Politicians on Tuesday accused MySpace.com and other social-networking sites of failing to protect minors from sexual predators and other malign influences and said a legislative crackdown may be necessary.
During a hearing before a House of Representatives subcommittee, politicians argued over the merits of compelling schools and libraries to cordon off access to social-networking sites, requiring some form of an Internet ID that would prove a person's age, or doing nothing at the moment.
"MySpace.com has been a center of drug activity, of gang activity, and of Internet predators," said Rep. Mark Kirk, an Illinois Republican. "Isn't it entirely appropriate that the state get involved?"
One bill introduced in May would cordon off access from schools and libraries to commercial Web sites that let users create public "Web pages or profiles" and also offer a discussion board, chat room or e-mail service.
"If we could save one child, then it's worth it--that one child, that innocent child who may fall prey during the school hours because the legislation wasn't enacted," said David Zellis, an assistant district attorney in Bucks County, Penn., who testified at the hearing.
MySpace and other social-networking sites like LiveJournal.com and Facebook have come under increasing pressure from members of Congress hoping to appeal to voters before the November elections. The school and library filtering bill--called the Deleting Online Predators Act, or DOPA--is a centerpiece of a poll-driven Republican effort called the "Suburban Agenda."
DOPA defines a broad category that covers far more than social-networking sites such as Friendster and Google's Orkut.com. It would also sweep in a wide range of interactive Web sites and services that allow "users to create Web pages or profiles," including Blogger.com, AOL and Yahoo's instant-messaging features, and Microsoft's Xbox 360, which permits in-game chat. (CNET Networks, publisher of CNET News.com, might also be covered because of its member profile feature.)
Another idea that surfaced on Tuesday was to slap some form of age verification on social-networking sites.
"Putting restrictions on children's access to this, such as age verification, will all be steps in the right direction," said Greg Abbott, the Texas attorney general, who also testified.
Rep. John Shimkus, an Illinois Republican, suggested that Web sites find "a third-party age verification out there that can do that."
But some Democrats, joined by the American Library Association, said the proposals are flawed.
"If the goal is protecting children and combating child exploitation, why should these requirements apply only to schools receiving e-rate funding--the poorer schools?" said Rep. Ed Markey, a Massachusetts Democrat.
Rep. Anna Eshoo, a California Democrat who represents part of Silicon Valley, also said that DOPA was "really not the prescription to handle this" problem.

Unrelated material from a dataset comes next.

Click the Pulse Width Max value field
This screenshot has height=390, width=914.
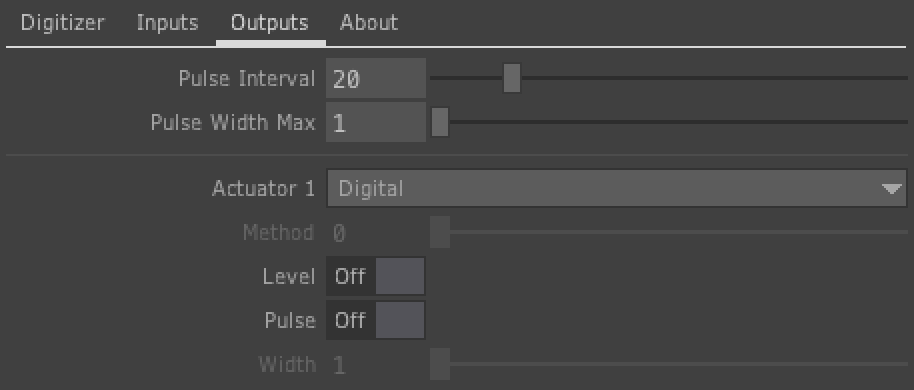tap(376, 122)
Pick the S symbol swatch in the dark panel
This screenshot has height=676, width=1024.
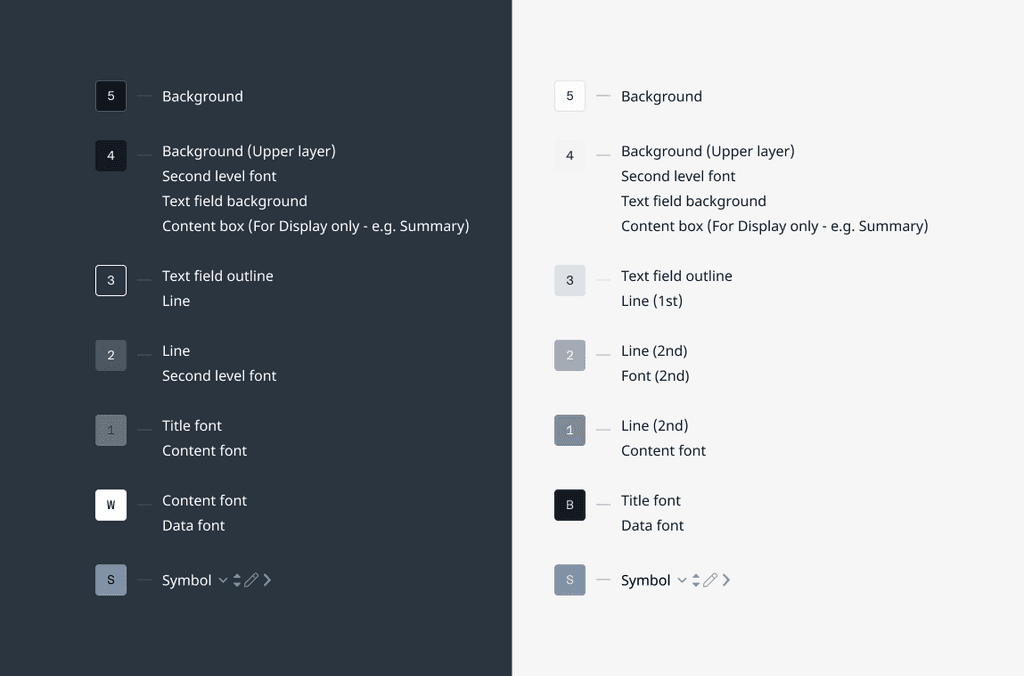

For its part, MySpace--now owned by Rupert Murdock's News Corp.--has taken steps this year to assuage concerns among parents and politicians. It has assigned some 100 employees, about one-third of its workforce, to deal with security and customer care, and hired Hemanshu (Hemu) Nigam, a former Justice Department prosecutor, as chief security officer.
But MySpace declined to send a representative to Tuesday's hearing, a slight that House Energy and Commerce Committee Chairman Joe Barton called "unfortunate." Barton added that if Internet sites aren't taking adequate precautions, Congress should enact DOPA, "at the very least."
CNET News.com's Anne Broache contributed to this report.
I have serious misgivings about the government stepping into this fray. When has the US government been known to "get it right?" This is yet another case of the government wanting to step in because American parents aren't really doing their jobs.
I'm not saying Myspace.com shouldn't be more proactive in policing themselves. They certainly should. I just think that much like heavy metal music in the 80s "causing" suicide, this is another case where parents who are too lazy, preoccuppied, or more concerned with being a friend than a parent is leading to their kids finding mischief. I'm not saying all parents fit that mold, they don't. But sadly I think enough parents are too quick to ask the government to come in and do their job for them and too lazy to take the time to do the job themselves.
This is not an issue for the Feds, although I do think the Department of Education should take SOME measures to encourage schools to block some of these social networking sites. Not necessarily because of sexual predators or gang warfare (how violent can "digital" gang warfare be?-- I'm genuinely curious here)-- although those certainly are factors. But because school is an environment for learning. Social networking websites encourage a lack of face-to-face social interaction. There's a time and place for sites like Myspace (heck, I have an account and I'm sure some of the rest of you do too). But I really believe schools should be encouraging students to interact with one another face to face and developing stronger social skills as opposed to IMing their friends sitting at the desks next to them.